La compañía sevillana Teatro A La Plancha se sirve del lenguaje clown para reflejar la brutalidad de la vida del medio millón de disminuidos psíquicos que fueron encerrados por la Alemania nazi. María Díaz, Manuel Ollero ‘Piñata’ y Selu Nieto se visten con los andrajos de unos enfermos mentales abandonados en unos manicomios carcelarios, desolados y sucios. Son los tres internos del tétrico hospicio de Los perros, en Málaga durante un par de días.

Los perros 2

Escena de la obra

Selu Nieto, muy conocido por su papel de ‘Hipólito Mirañar’ en la serie El secreto de Puente Viejo, ha escrito y dirige una obra en la que se suman lo poético, lo trágico y lo esperpéntico, y que se representa hoy y mañana sábado en el Teatro Echegaray.

La compañía sevillana Teatro A La Plancha utiliza un lenguaje de clown para llevar a escena toda esa brutalidad en una pieza que llega a Málaga aupada por el reconocimiento de los Premios Escenario de Sevilla: Manuel Ollero ‘Piñata’ logró el de Mejor Actor y la obra quedó finalista en las categorías de Mejor Espectáculo, Dirección, Autor y Escenografía.

‘La piojosa’, ‘El ciego’ y ‘Expósito’ son tres de esos seres distintos cuyas vidas se consideraron indignas de ser vividas. Eran los que sobraban. La escenografía de Los perros, creada por Carlos Villarreal y Margarita Ruesga, los instala en una sala tapada por una pared de camisas viejas que alude a los ausentes, los que ya salieron del hospicio mientras que ellos se apilan en una litera de madera de tres alturas.

 

Los perros 1

La actriz María Díaz

Sinopsis

Los protagonistas, tres desahuciados abandonados por sus familias, por la sociedad y por el poder, aguardan a que vengan a por ellos, y recuerdan a todos esos perros abandonados que esperan asustados a que su amo vuelva a recogerlos sin saber que nunca lo harán.

El Hospicio que hasta hoy nos cobijaba se viene abajo. Se consume en la fría oscuridad y pudre consigo a sus internos, pacientes que impacientes sueñan con el traslado a un sitio mejor.
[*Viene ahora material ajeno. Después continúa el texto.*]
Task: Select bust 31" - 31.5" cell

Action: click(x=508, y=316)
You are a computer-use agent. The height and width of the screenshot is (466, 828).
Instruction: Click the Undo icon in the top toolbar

Mientras los elegidos son llamados a traspasar la puerta que los libera de su encierro, los más atormentados aguardan la llegada del director del Centro para ser salvados. Pero los días pasan, no viene nadie y ninguno sabe cómo recorrer los largos y estrechos pasillos que conducen al exterior. Esperar, desesperar… Debe de haber otro camino, otra puerta de salida.